Allow doctors to prescribe cannabis as a first-line treatment in place of opioids or benzodiazepines

We know that not only are prescription narcotics and benzodiazepines responsible for thousands of drug overdoses each year, but prescription narcotic medication is a gateway drug to heroin. Eighty percent of heroin abusers started on prescription drugs. Contrary to decades-old propaganda, cannabis is not a gateway drug and has not been responsible for a single overdose death.  

Further, cannabis can be used to treat chronic pain instead of narcotics. It can be used in place of benzodiazepines to treat PTSD and anxiety—without the disastrous consequences and potential for lethal overdose.

Allow doctors to prescribe cannabis for substitution therapy 

Many doctors—and much research—prove that cannabis can also be used as substitution therapy as an exit drug from narcotics and benzodiazepines.

If the goal is to decrease the deaths, harm reduction must be part of the solution, and clearly cannabis can play an important role. Substitution therapy is not without risks, and patients should be monitored to ensure they don’t continue to both narcotics and cannabis. 

Said Dr. Mike Hart, a Canadian doctor who has helped several hundred patients—many of whom are veterans—get off narcotics or benzodiazepines: “There’s no doubt, substitution therapy can save lives. However, we have to keep in mind that we are essentially substituting a safer chemical, but the keyword here is ‘safer,’ which doesn’t mean without risk. Ongoing followup and monitoring is important to ensure the patient doesn’t simply replace one substance for another. Of course, if our goal is to decrease overdose deaths, getting people on a safer drug is common sense.“ 

Allow doctors to prescribe cannabis as narcotic reduction therapy

Ideally, all patients could get off of narcotic medication altogether, however, depending on a patient’s pain, that may not always be possible. However, even in severe cases many doctors report they are able to at least significantly reduce a patient’s use of opioids by 50 percent or more. Chronic pain sufferers who use narcotic pain medication may be able to reduce their narcotic intake by complementing their therapy with medicinal cannabis. Doing so can increase the effect of opioid analgesics. 

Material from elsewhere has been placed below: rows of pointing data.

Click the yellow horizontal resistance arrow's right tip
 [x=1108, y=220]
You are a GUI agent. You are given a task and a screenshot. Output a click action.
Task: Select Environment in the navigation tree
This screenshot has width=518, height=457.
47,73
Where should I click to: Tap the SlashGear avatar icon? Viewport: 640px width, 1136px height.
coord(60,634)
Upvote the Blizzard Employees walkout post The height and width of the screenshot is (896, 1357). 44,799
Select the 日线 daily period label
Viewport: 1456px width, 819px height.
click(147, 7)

Said Dr. Donald Abrams, professor of Clinical Medicine at the University of California San Francisco and Chief of Hematology & Oncology at San Francisco General Hospital: “Cannabinoids and opioids interact synergistically on separate but parallel pain receptors, meaning people who have pain who are on opioids may be able to take lower dosages or the same dosage for a longer period of time with decreased side effects.”

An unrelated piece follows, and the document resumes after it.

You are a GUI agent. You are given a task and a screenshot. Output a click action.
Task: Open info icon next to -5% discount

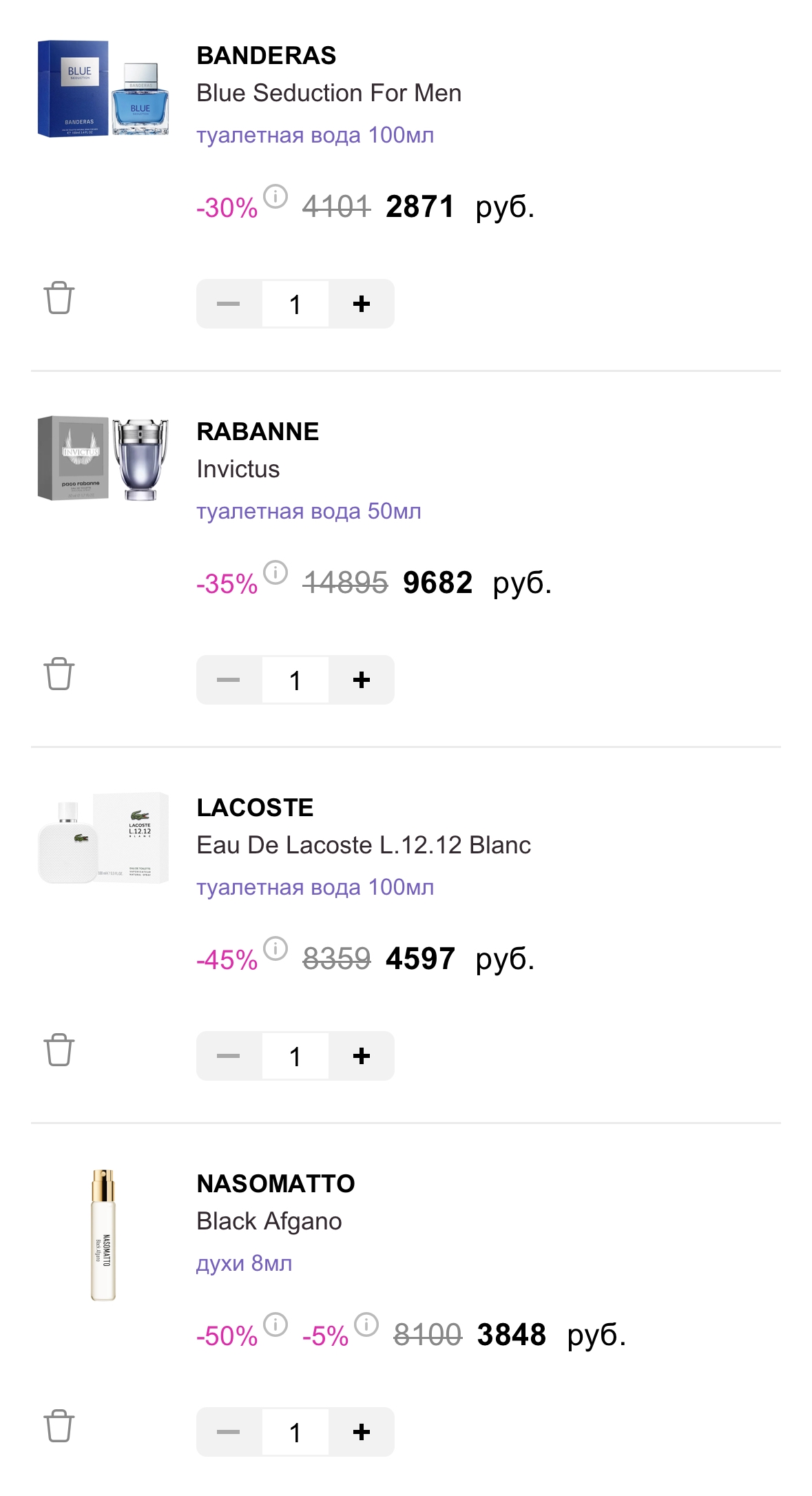(366, 1324)
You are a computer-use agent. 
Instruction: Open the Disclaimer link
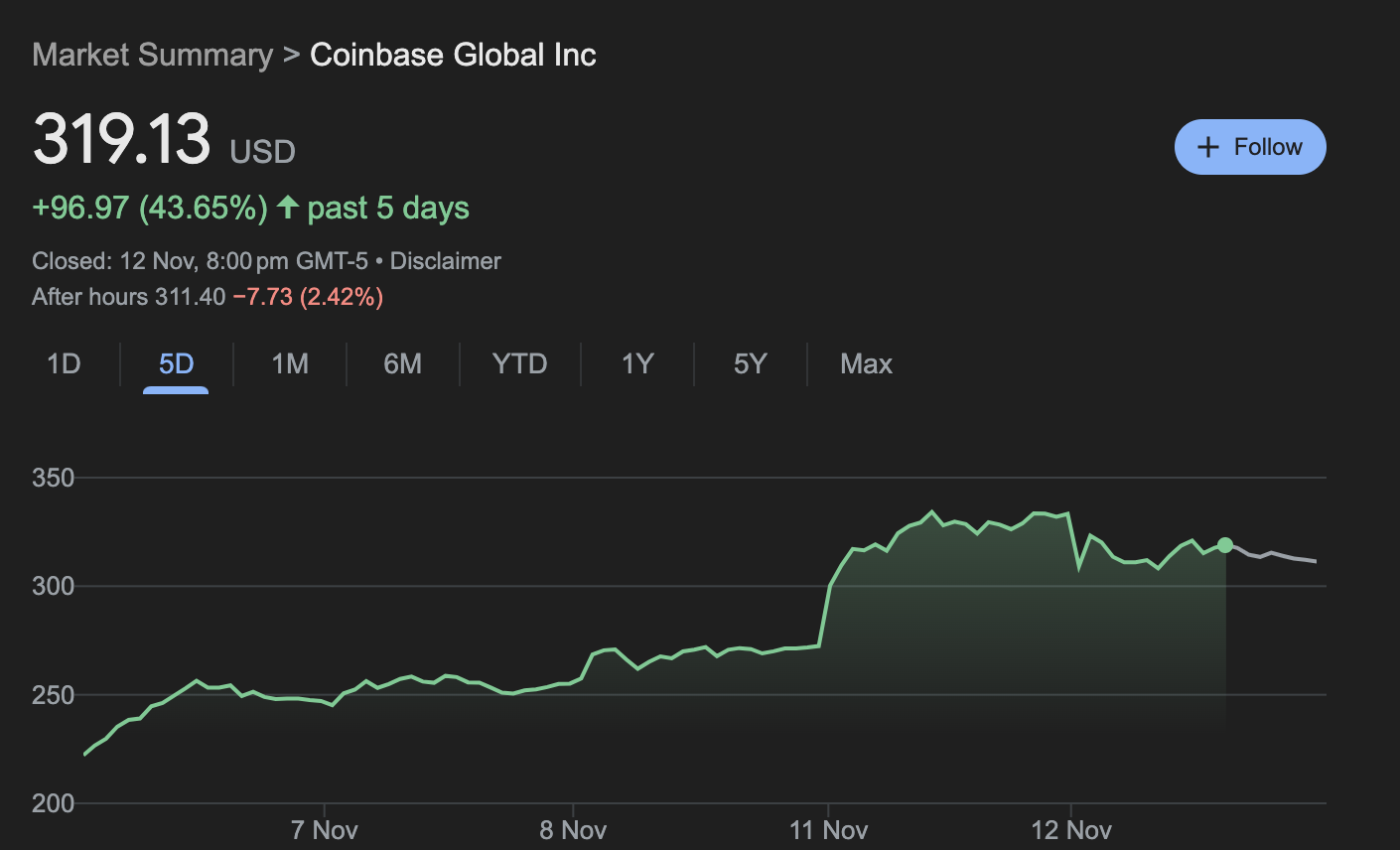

Contrary to common perception, most patients who use both prescription opioids and cannabis are not necessarily at higher risk for abuse. In fact, according to a May 2015 study published by the Journal of Studies on Alcohol and Drugs, a peer-review scientific journal focusing on substance-related issues, subjects did not report higher rates of alcohol or other drug use than subjects who used medical marijuana only.